A literatura científica sobre o tema é controversa. Sabe-se que a ibogaína produz ataxia (perda do equilíbrio corpóreo), tremores, aumento da temperatura corpórea, da pressão e da freqüência cardíaca. Estudos em ratos e primatas demonstraram que a ibogaína em quantidade de 100 mg/kg é neurotóxica (a dose utilizada no tratamento de Lotsof é normalmente de 25 mg/kg). Ela é diferente de outros medicamentos na medida em que é a única substância conhecida que age diretamente sobre o mecanismo da dependência no corpo humano. Entretanto, não se sabe ao certo exatamente o seu grau de eficácia: há casos de recuperação e de fracasso do tratamento. Não existe nenhum estudo científico que comprove que a ibogaína cura dependência, apenas evidências anedóticas – que não são poucas. 

Para entender o problema simplificadamente: uma substância é considerada segura para uso humano quando se aplicada em doses superiores a 10 vezes em um animal não apresente grau de toxicidade. No caso da iboga, foram constatados efeitos neurotóxicos em doses até 4 vezes superiores, ou seja, não existe uma margem de segurança suficiente. De fato, assim como há relatos de morte nos cultos de iniciação Buiti com iboga, houve três mortes no tratamento não controlado de toxico dependentes com ibogaína na Holanda, França e Suíça. Mas não faltam entusiastas das suas virtudes e num rápido passeio pela internet é possível encontrar diversos relatos de cura de dependência com a ibogaína.

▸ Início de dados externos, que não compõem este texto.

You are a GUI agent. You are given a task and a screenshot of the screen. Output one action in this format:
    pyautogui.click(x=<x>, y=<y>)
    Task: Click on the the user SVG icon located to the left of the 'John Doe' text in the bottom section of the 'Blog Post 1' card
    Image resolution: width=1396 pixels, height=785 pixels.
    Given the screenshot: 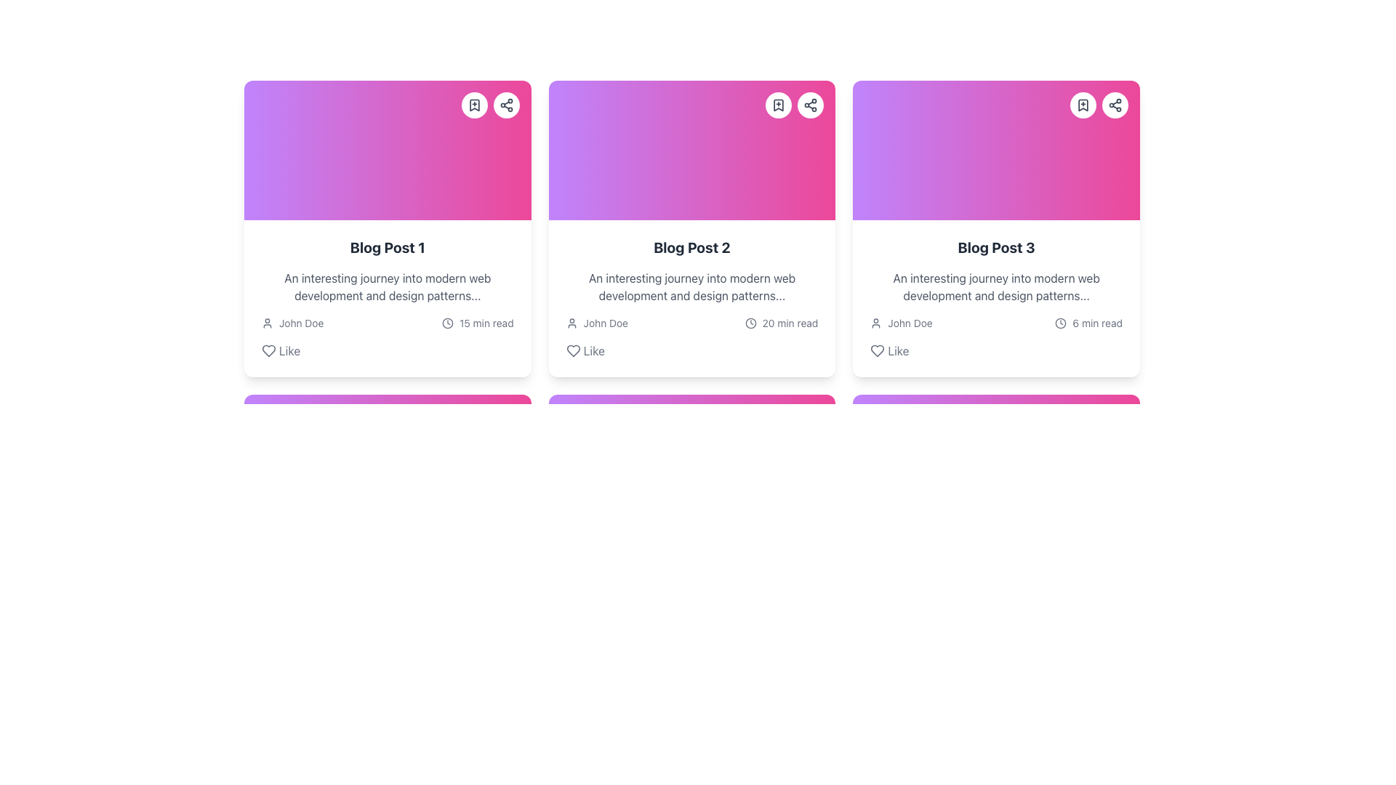 What is the action you would take?
    pyautogui.click(x=571, y=322)
    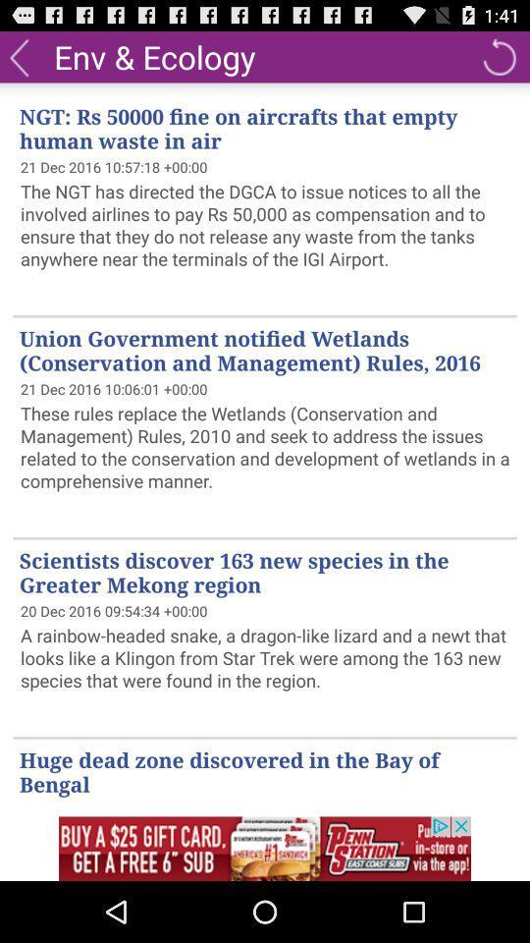  Describe the element at coordinates (18, 55) in the screenshot. I see `go back` at that location.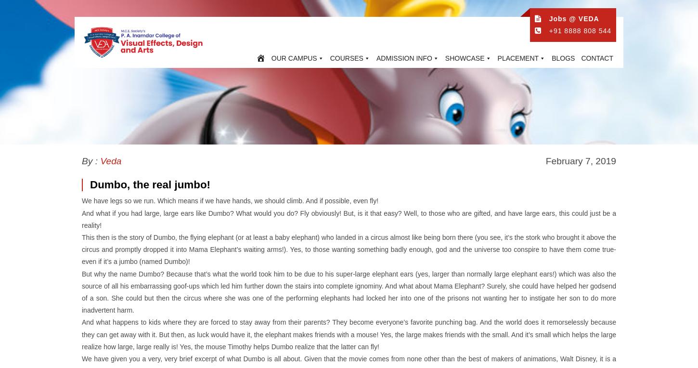 The image size is (698, 368). What do you see at coordinates (580, 160) in the screenshot?
I see `'February 7, 2019'` at bounding box center [580, 160].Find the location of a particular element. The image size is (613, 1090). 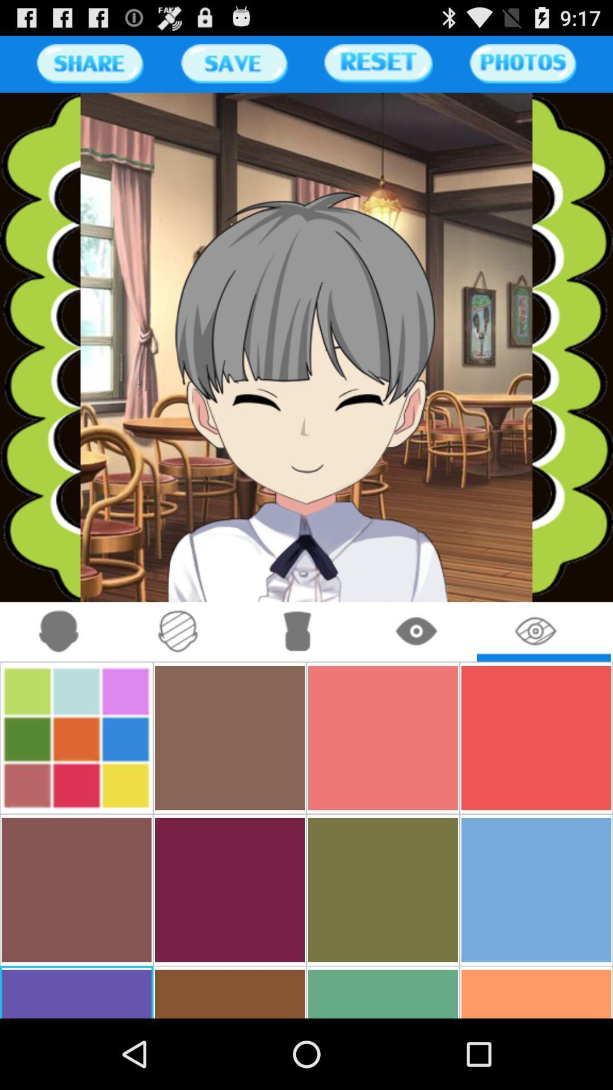

the visibility icon is located at coordinates (417, 676). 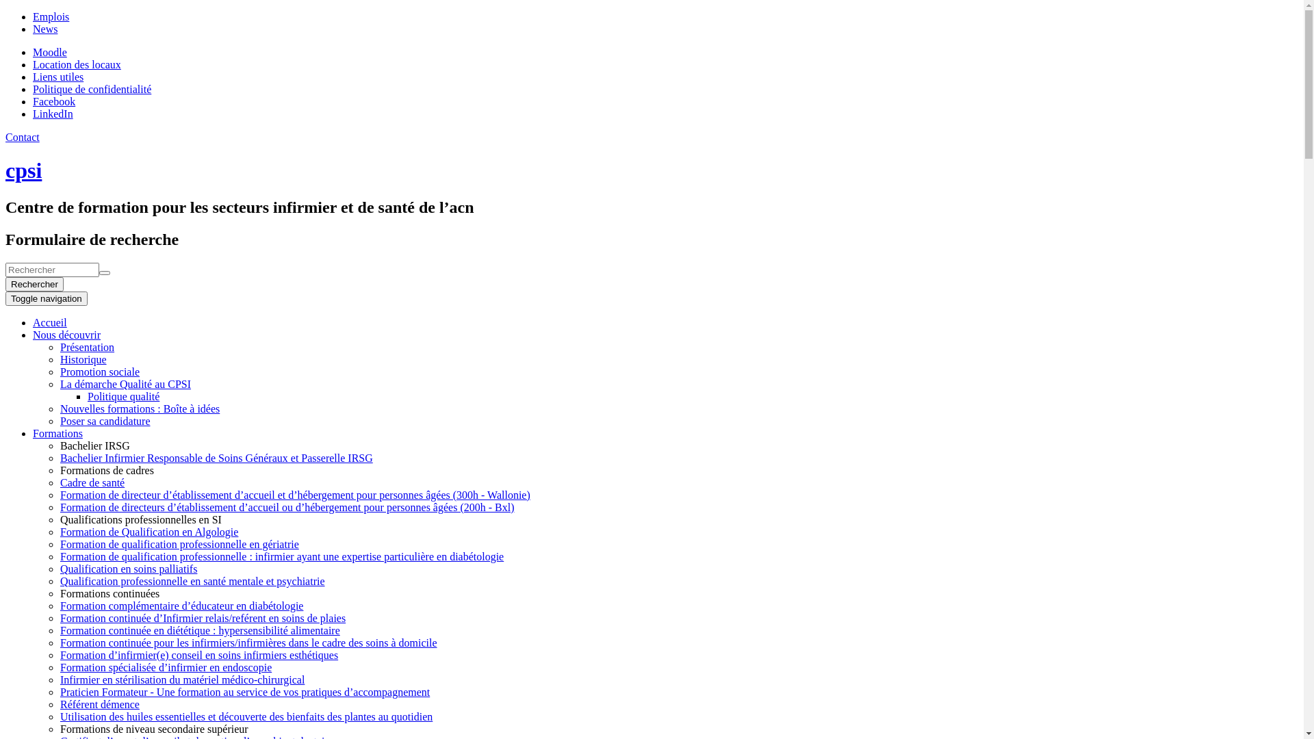 I want to click on 'Moodle', so click(x=49, y=51).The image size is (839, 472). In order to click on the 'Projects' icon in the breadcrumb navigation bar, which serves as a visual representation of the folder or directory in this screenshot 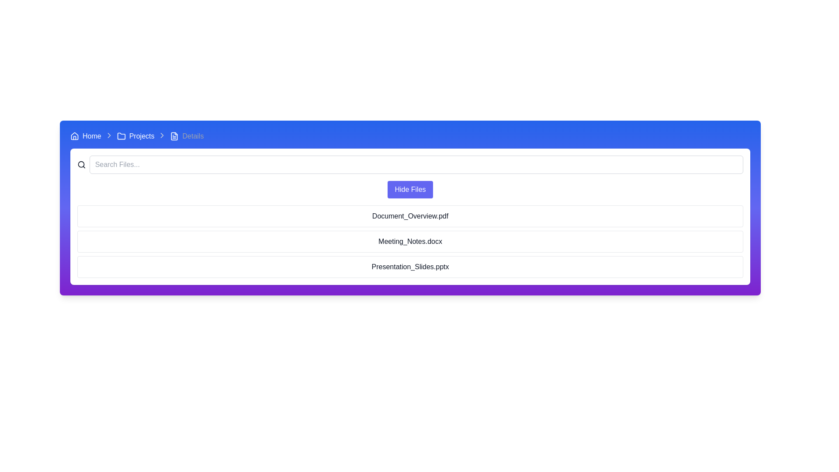, I will do `click(121, 136)`.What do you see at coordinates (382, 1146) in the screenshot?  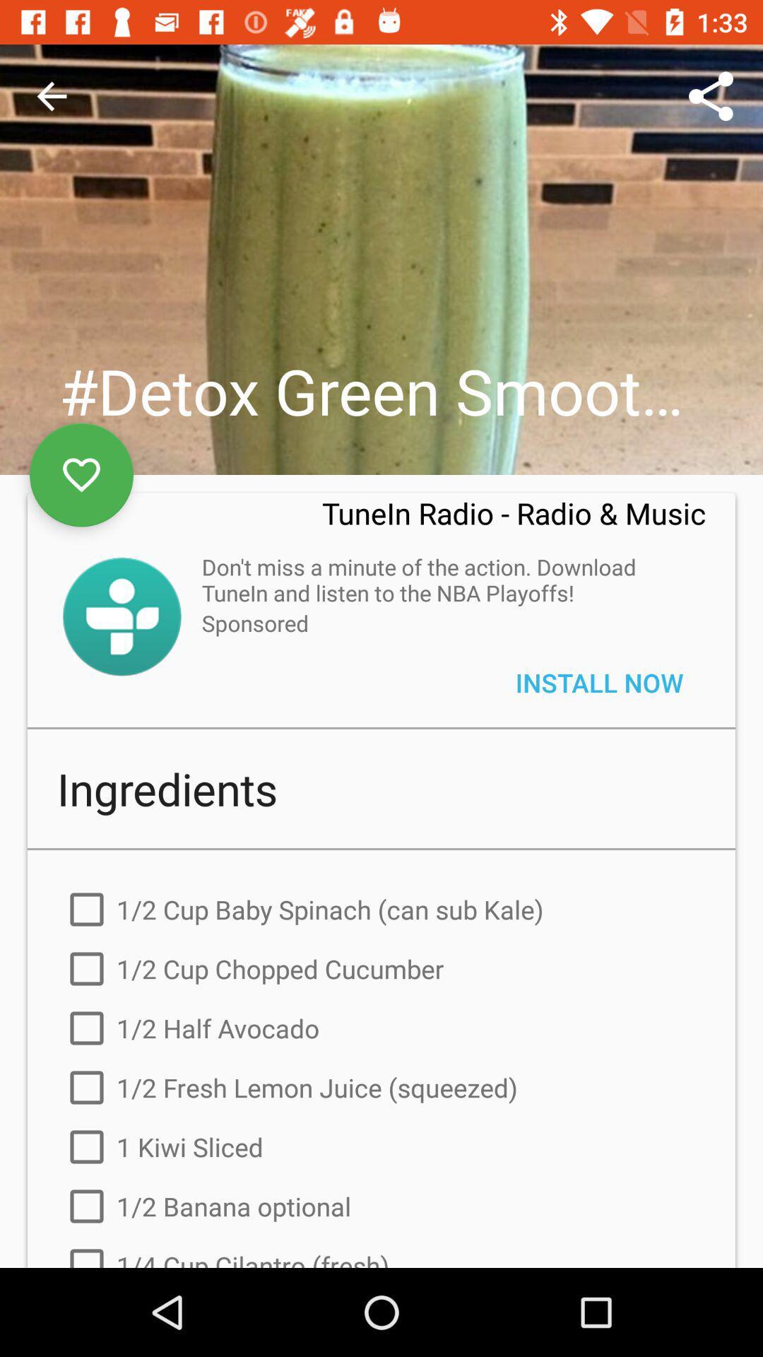 I see `item below the 1 2 fresh icon` at bounding box center [382, 1146].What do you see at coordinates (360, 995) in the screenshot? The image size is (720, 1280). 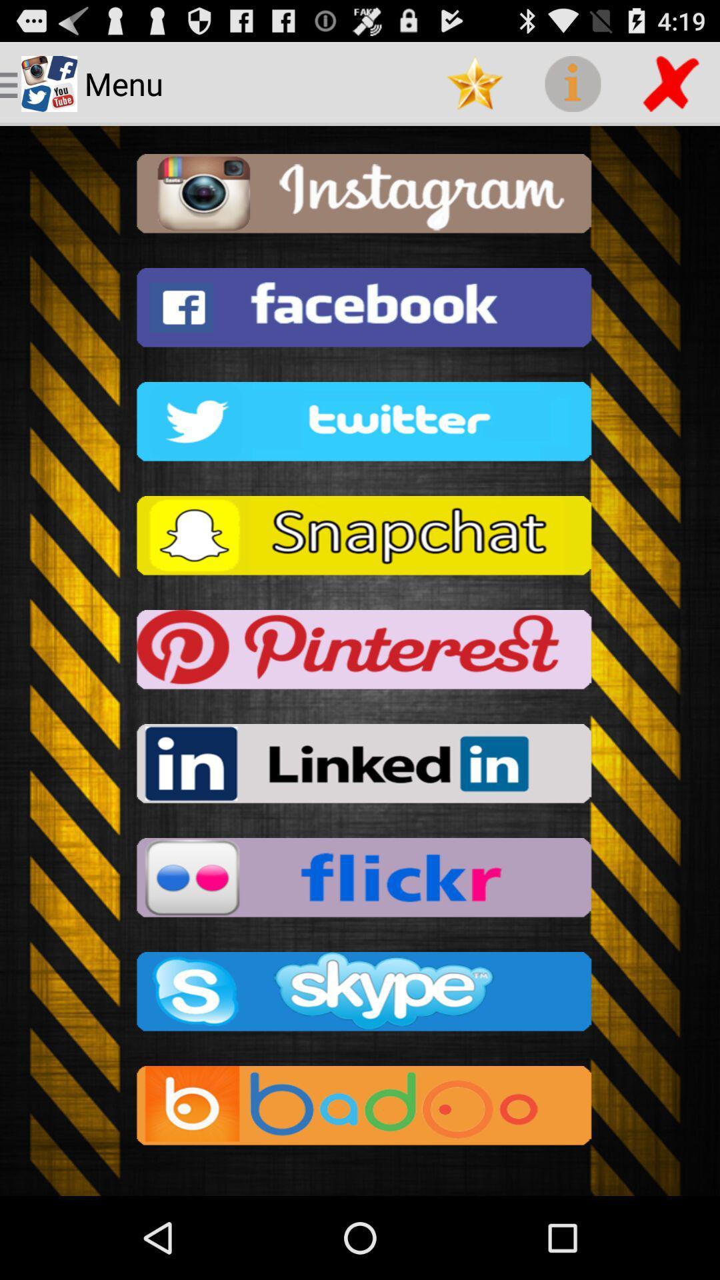 I see `the skype option` at bounding box center [360, 995].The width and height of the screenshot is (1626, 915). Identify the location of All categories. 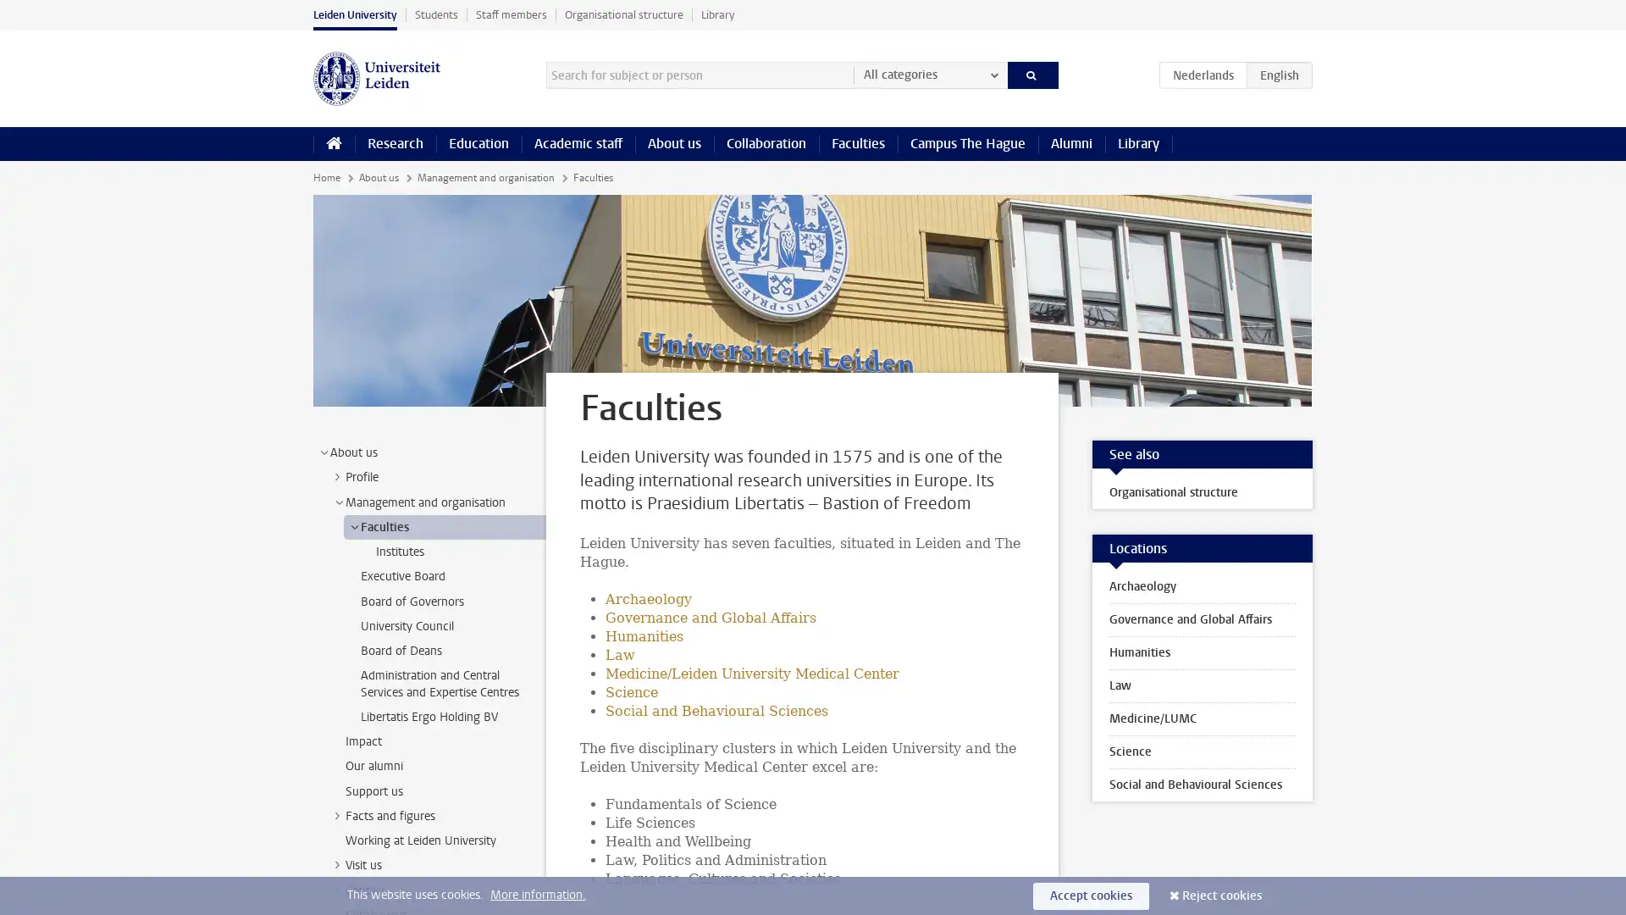
(929, 74).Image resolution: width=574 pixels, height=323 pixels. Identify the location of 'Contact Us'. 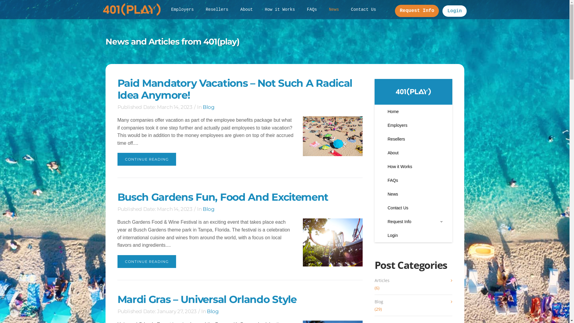
(413, 207).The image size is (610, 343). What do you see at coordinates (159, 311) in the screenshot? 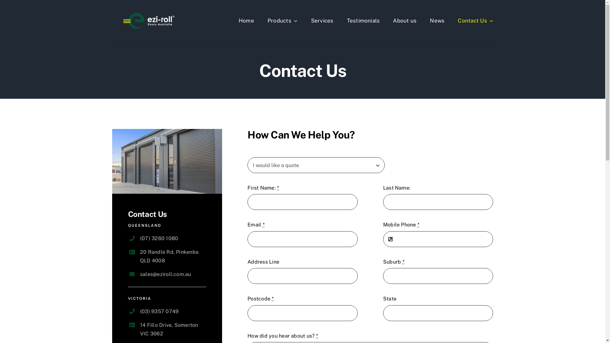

Os tratamentos com ibogaína não são autorizados nos Estados Unidos, Reino Unido, França ou Suíça. Mesmo assim tem sido usados clandestinamente em quartos de hotéis e apartamentos. No Panamá, a instituição liderada por Lotsof cobra 15.000 dólares o tratamento; na Itália, o custo é de US 2.500, e nos Estados Unidos varia entre 500 e 2.500 dólares. Em Israel a iboga está sendo pesquisada para uso no tratamento da “síndrome do pós-guerra” que afeta soldados.

A profecia Buiti

Existe uma profecia Bouiti, surgida nos anos 40 – período em que missionários católicos colonialistas franceses investiram severamente contra o culto – de que este se expandirá, unindo todos os povos negros do mundo. Por isso, os bouitistas estão abertos para a iniciação de brancos. Nos últimos anos, diversos estrangeiros, sobretudo franceses, têm se submetido a experiência. A curandeira Justine comentou, entretanto, que “já constatamos que os europeus não tem o mesmo organismo que nós. Então fazemos um tratamento mais leve, não se pode dar a mesma quantidade de eboka que damos para um africano. Quando sabemos que a pessoa já ‘viajou’, paramos.”